Using %timeit in ipython the original code took 112 ms for m=1000. This code takes 2.94 ms for m=10,000, an order of magnitude larger problem yet still almost two orders of magnitude faster! I did not have the patience to wait on the original code for m=10,000. Most of the time in the original may be in constructing the array, I did not test this. Regardless, for large arrays it is much more efficient to only store the non-zero values of the matrix.
There is a scipy.sparse matrix type called scipy.sparse.dia_matrix which captures the structure of your matrix well (it will store 3 arrays, in "positions" 0 (diagonal), 1 (above) and -1 (below)). Using this type of matrix you can try scipy.sparse.linalg.lsqr for solving. If your problem has an exact solution, it will be found, otherwise it will find the solution in least squares sense.
from scipy import sparse
A_sparse = sparse.dia_matrix(A)
ret_values = sparse.linalg.lsqr(A_sparse, C)
x = ret_values[0]
However, this may not be completely optimal in terms of exploiting the triadiagonal structure, there may be a theoretical way of making this faster. What this conversion does do for you is cut down the matrix multiplication expenses to the essential: Only the 3 bands are used. This, in combination with the iterative solver lsqr should already yield a speedup.

**MATERIAL**.

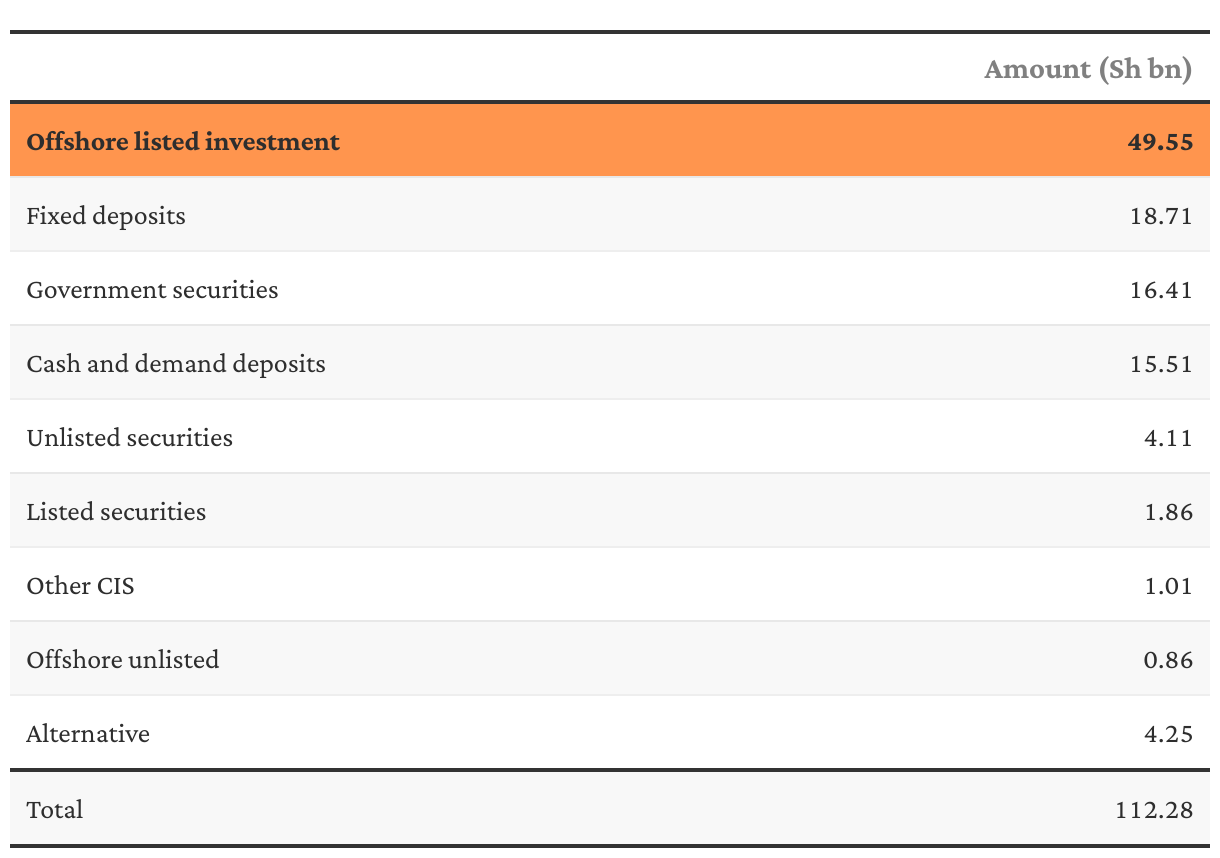This screenshot has width=1220, height=858.
Task: Click the 16.41 amount value
Action: [1161, 290]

**TASK**. In the sparse matrix text, list each position where the dia_matrix stores an array, along with the label the text gives it.

**OUTPUT OF THE TASK**.
0 (diagonal)
1 (above)
-1 (below)